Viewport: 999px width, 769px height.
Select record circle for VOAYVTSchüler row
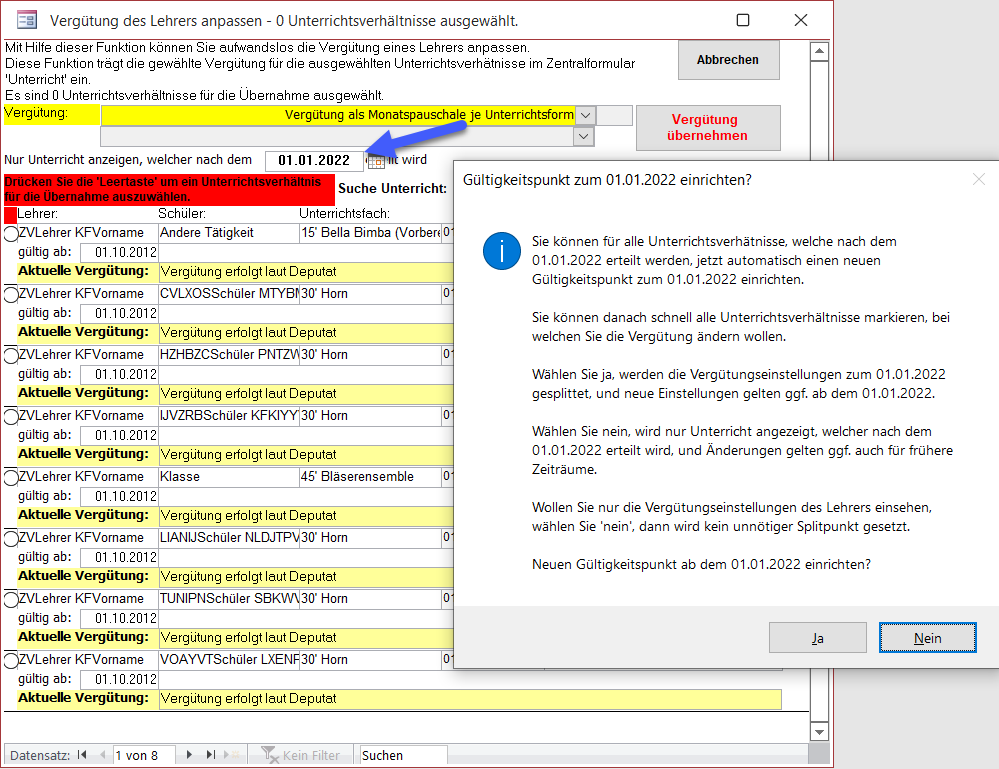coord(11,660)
==
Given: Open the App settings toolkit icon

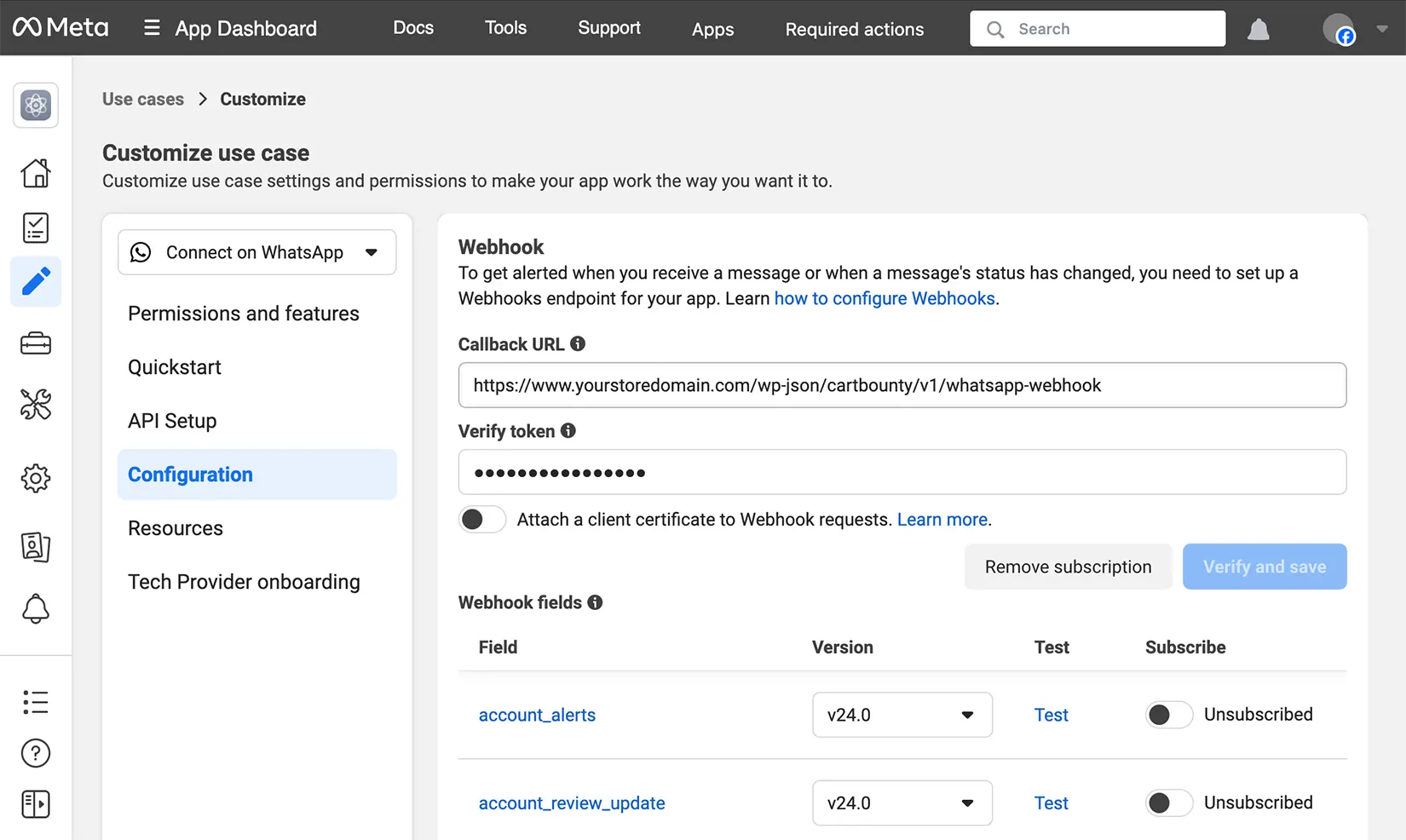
--
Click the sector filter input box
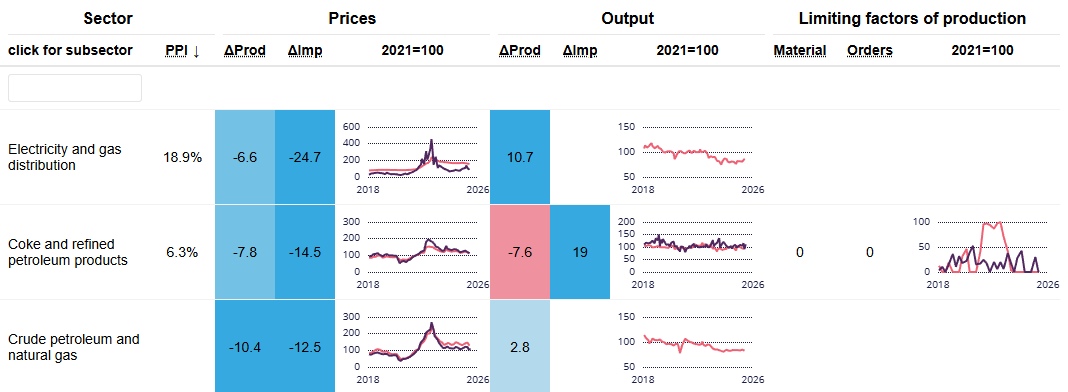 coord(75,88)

| What needs to be done |
Rewrite the part of the items that opens with the line containing "Viewport: 999px width, 769px height." and closes with the line containing "coord(11,660)", requests included, adding 17 to every coordinate in the answers. Leave the pictures out.

| Reply |
Viewport: 999px width, 769px height.
Select record circle for VOAYVTSchüler row
coord(28,677)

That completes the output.